His contributions stretched far beyond Red Bank, and his hometown has paid homage to him because of them:

In 1974, Count Basie received an honorary degree of Doctor of Music from Monmouth College — known today as Monmouth University. Shrewsbury A.M.E. Zion Church, where his family worshiped when he was a child, also honored him with a plaque for his contributions to the Christian fellowship.

The same year he died the Monmouth Arts Center was renamed Count Basie Theater for his lifetime career achievement as a king of jazz music.
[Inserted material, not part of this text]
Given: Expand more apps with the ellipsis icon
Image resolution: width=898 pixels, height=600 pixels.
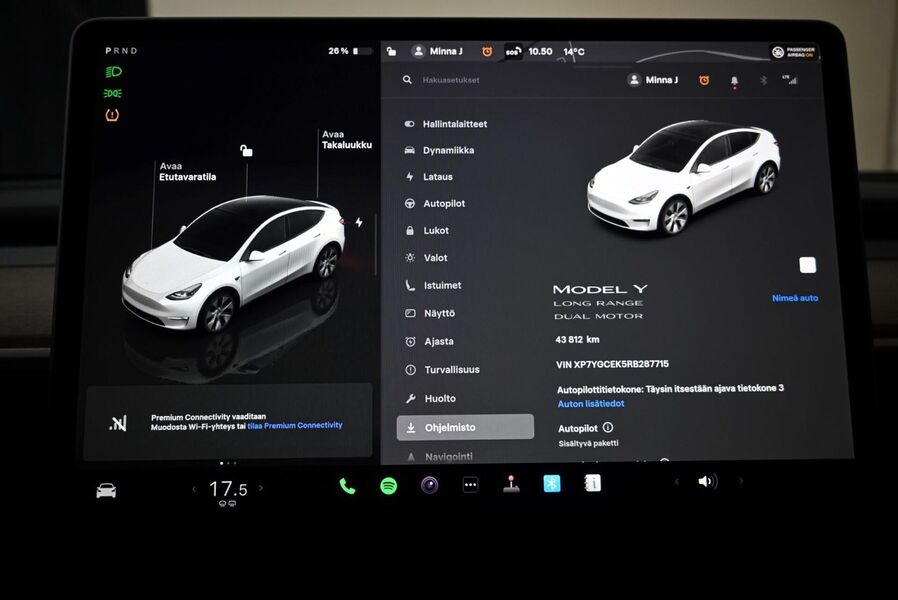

Several organizations also have been named in honor of his legacy: Count Basie Learning Center, Count Basie Foundation, and Count Basie Scholarship Fund.

Did you know?

His band was the first African-American big band to play at the Waldorf Astoria in New York City. Count Basie made history in 1958 as the first African-American man to receive a Grammy. He earned nine Grammy Awards over the course of his career. Four of his songs were inducted into the Grammy Hall of Fame: "One O'Clock Jump" in 1979 "April in Paris" in 1985 and "Everyday I have the Blues" in 1992 and "Lester Leaps" in 2005. Count Basie also recorded with many influential artists including Ella Fitzgerald, Sammy Davis Jr., Jackie Wilson and even Quincy Jones.

True or False:

1) Count Basie performed for England's Prince Charles for his second birthday.

2) Count Basie Day is celebrated on June 26th in Red Bank.

3) A community park on Henry Street in Red Bank bears Count Basie's name.